■ Text passage ■
▼
By Bonifacio Taban Kuich
May 8, 2012 (BENTIU) - South Sudan’s army (SPLA) has accused the Sudanese government of bombing oil-rich Unity State on Friday and Saturday in violation of a UN Security Council on May 2 calling for a cessation of hostilities.

- Brigadier General Gabriel Puok Wunoah at Panakuach, Unity State, South Sudan. May 7, 2012 (ST)
The UN’s most powerful decision-making body voted last week to endorse the African Union Peace and Security Council’s (PSC) proposal document for the two Sudans to resolve their outstanding issues through peaceful negotiations.
If either side failed to cease hostilities with two days, return to negotiations with two weeks and sign a deal on key issues with three months the UNSC resolution threatened non-military sanctions under Article 41 of the UN Charter, as well as possible "additional measures".
▲
■ Supplied records ■
▼
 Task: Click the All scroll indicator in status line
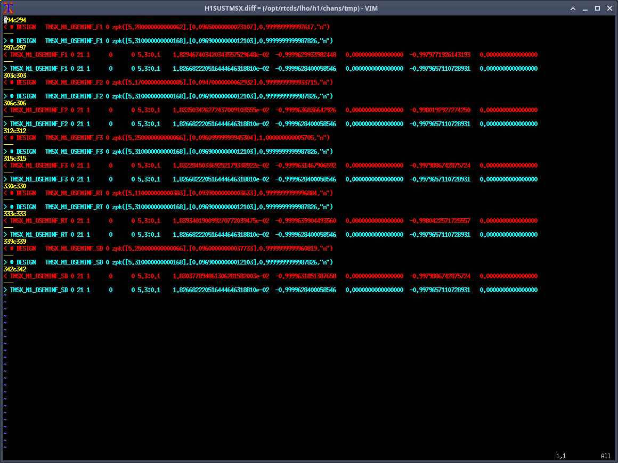(x=605, y=456)
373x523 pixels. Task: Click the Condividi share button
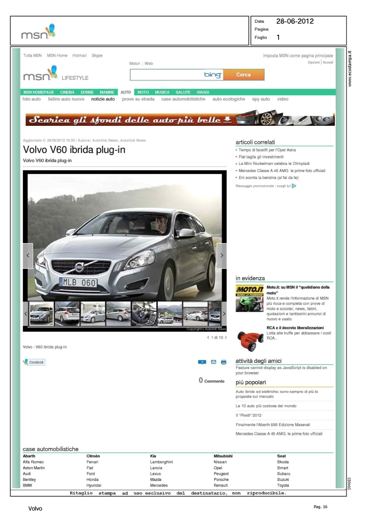pyautogui.click(x=34, y=362)
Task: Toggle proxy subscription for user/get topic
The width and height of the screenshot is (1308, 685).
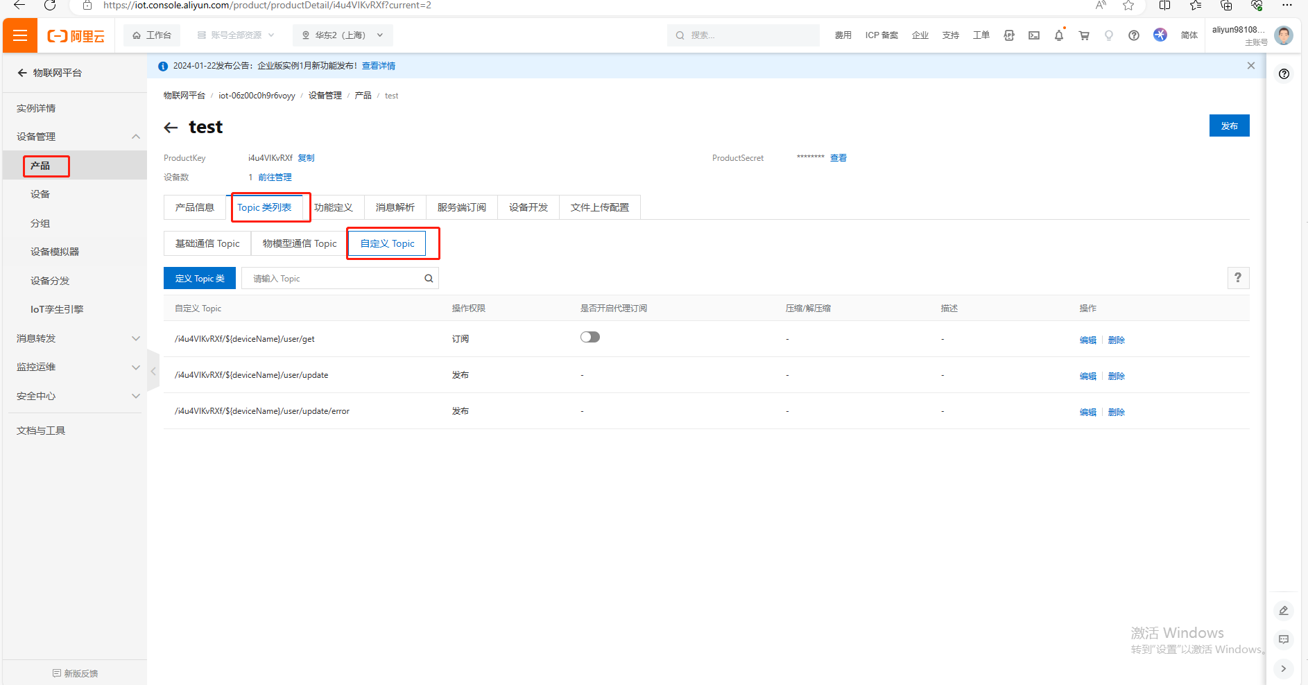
▲
■ Exercise prompt ■
In the news report on the Unity State bombing accusation, reproduce the passage between "- Brigadier General" and "through peaceful negotiations.", inclusive, substituting "peaceful talks" for "peaceful negotiations".

■ Reply to the task ■
- Brigadier General Gabriel Puok Wunoah at Panakuach, Unity State, South Sudan. May 7, 2012 (ST)
The UN’s most powerful decision-making body voted last week to endorse the African Union Peace and Security Council’s (PSC) proposal document for the two Sudans to resolve their outstanding issues through peaceful talks.